* _SOURCE PASSAGE_:

☆ ☆ ☆

Much has been written over the last years on built-in biases in training data that translate into discriminatory machine learning algorithms: from racial biases in predictive policing software or facial recognition applications to higher insurance fees for customers from low-income areas and discriminatory application parsing software.
As a remedy to these problems, the tech industry has started using synthetic data as an alternative, or to be precise, a complementary to real datasets for training machine learning algorithms.
Unlike real data, whose biases are the result of historical trajectories and cultural and political realities, synthetic data allows for purposeful design. With strides in machine learning capacities, especially in the fields of image-generation using generative adversarial networks GAN and more recently diffusion networks, synthetic data itself is being produced by machine learning algorithms.
This technique allows the production of vast synthetic datasets whose exact parameters can be controlled whilst mimicking real data. Whilst the initial development might be costly and time consuming, once a model is established, the scaling of synthetic data is quicker and cheaper than the tedious process of real data collection, cleaning and labeling (which produced a thriving industry living off underpaid gig workers sifting through these datasets).
Unsurprisingly, proponents argue that synthetic data can counter biases and their reproduction through machine learning algorithms – If you use unbiased synthetic data, it won’t discriminate.
While this logic is impeccable from a technical point of view, it opens up a set of fundamental questions on the role of data in machine learning and its wider impact on society.
Starting with the obvious, synthetic data is not grounded in reality but engineered. Certainly with an eye on the latter but likewise with an intent to mitigate existing biases in real data for the sake of better machine learning output: this might be better cancer diagnostics, self-driving cars or facial recognition software.
While such endeavors are laudable, they also point to a discussion on epistemology in machine learning dearly needed. In the face of an increasing number of start-ups specializing in synthetic data production, it is important to have a parallel debate on its real-word effect across different applications: While using it to train self-driving systems on so-called edge cases or to improve cancer analytics seems rather unproblematic, artificially-generated applicant profiles to inject greater diversity in training sets for application parsing software might be more sensitive.

☆ ☆ ☆

* _INFORMATION SHOWN_:
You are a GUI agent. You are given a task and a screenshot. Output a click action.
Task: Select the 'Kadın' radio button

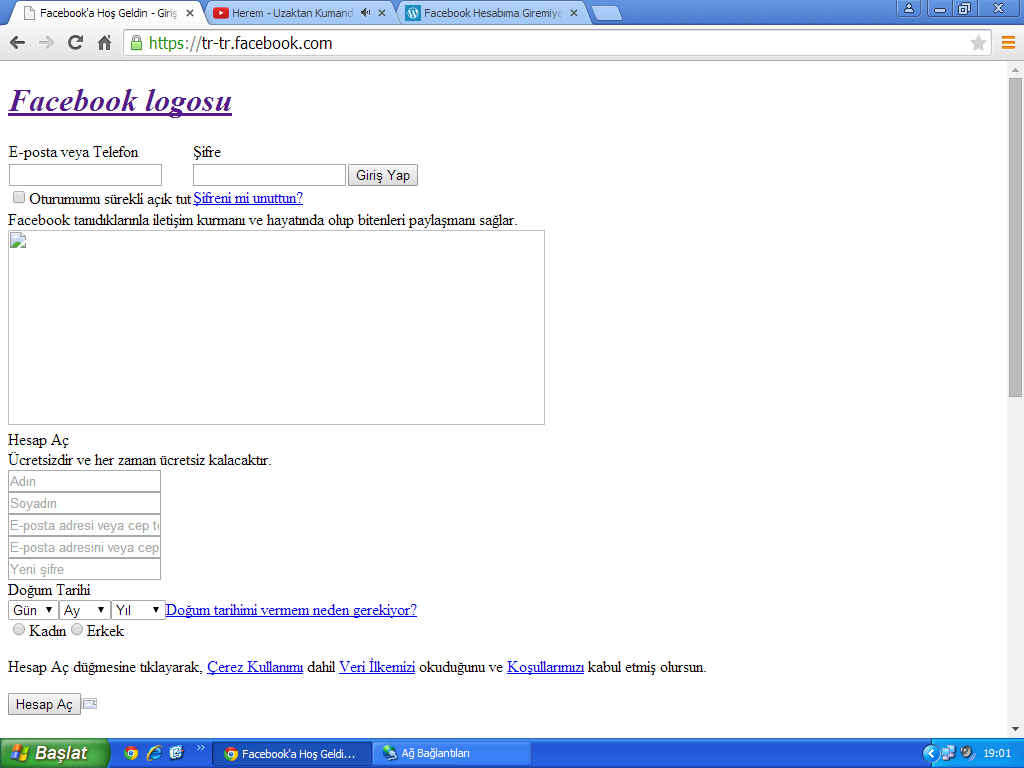18,630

☆ ☆ ☆

* _ACTION ITEM 1_:
Repeat the passage on synthetic data word for word, starting with "This technique allows" and going on through "through these datasets).".
* _ACTION ITEM 2_:
Using the passage on synthetic data, explain in one to three sentences why synthetic data, unlike real data, can be used to counter bias.
* _ACTION ITEM 3_:
Resume the passage on synthetic data, continuing from its final sentence.
The data above have no connection to the passage on synthetic data.

* _EXPECTED ANSWER 1_:
This technique allows the production of vast synthetic datasets whose exact parameters can be controlled whilst mimicking real data. Whilst the initial development might be costly and time consuming, once a model is established, the scaling of synthetic data is quicker and cheaper than the tedious process of real data collection, cleaning and labeling (which produced a thriving industry living off underpaid gig workers sifting through these datasets).

* _EXPECTED ANSWER 2_:
The biases in real data come from historical trajectories and cultural and political realities. Synthetic data allows for purposeful design, with exact parameters that can be controlled while still mimicking real data. For this reason, proponents argue that unbiased synthetic data will not discriminate.

* _EXPECTED ANSWER 3_:
Of course, correcting past wrongs and counteracting discriminatory employment practices is good, period. But is the introduction of synthetic data to this end the right way to tackle the problem? This will certainly alter machine learning algorithms and maybe hiring practices, leading to more equitable employment.
But will it also prompt a rethinking among decision makers acting on preconceived stereotypes, consciously or subconsciously? Looking at the issue in this way might suggest that we change practices but not minds. This is not necessarily bad but also not a sustainable solution to political and societal problems as tech enthusiasts sometimes argue.
Sticking with this example, a related question concerns the way synthetic data itself is manufactured. When it comes to applicant profiles, it seems that we are not solving but merely transferring the issue from one machine learning algorithm to another: namely from HR software to machine-learning applications producing synthetic training data to feed the former.
In fact, using synthetic data for training machine learning algorithms might further complicate our relations with autonomous decision-making systems and its data basis. Already at this moment in time, we struggle to comprehend the algorithmic processes that generate certain output (I consciously do not use the term „decision“). The best example is ChatGPT, whose training data is not disclosed by the company behind it OpenAI. Given that the training data involves large troves of text from the internet, rest assured some of it is incorrect information (in regards to real events that happened).
If we apply this logic to applications running (partly) on synthetic data, possibly without disclosure, it will be difficult to asses the output vis-a-vis reality: is employment software decision-making now based on synthetic data or the result of past practices? Are self driving cars now safer because all edge cases are taken into account or does this make us overconfident with regards to traffic safety and are they ruled out prematurely?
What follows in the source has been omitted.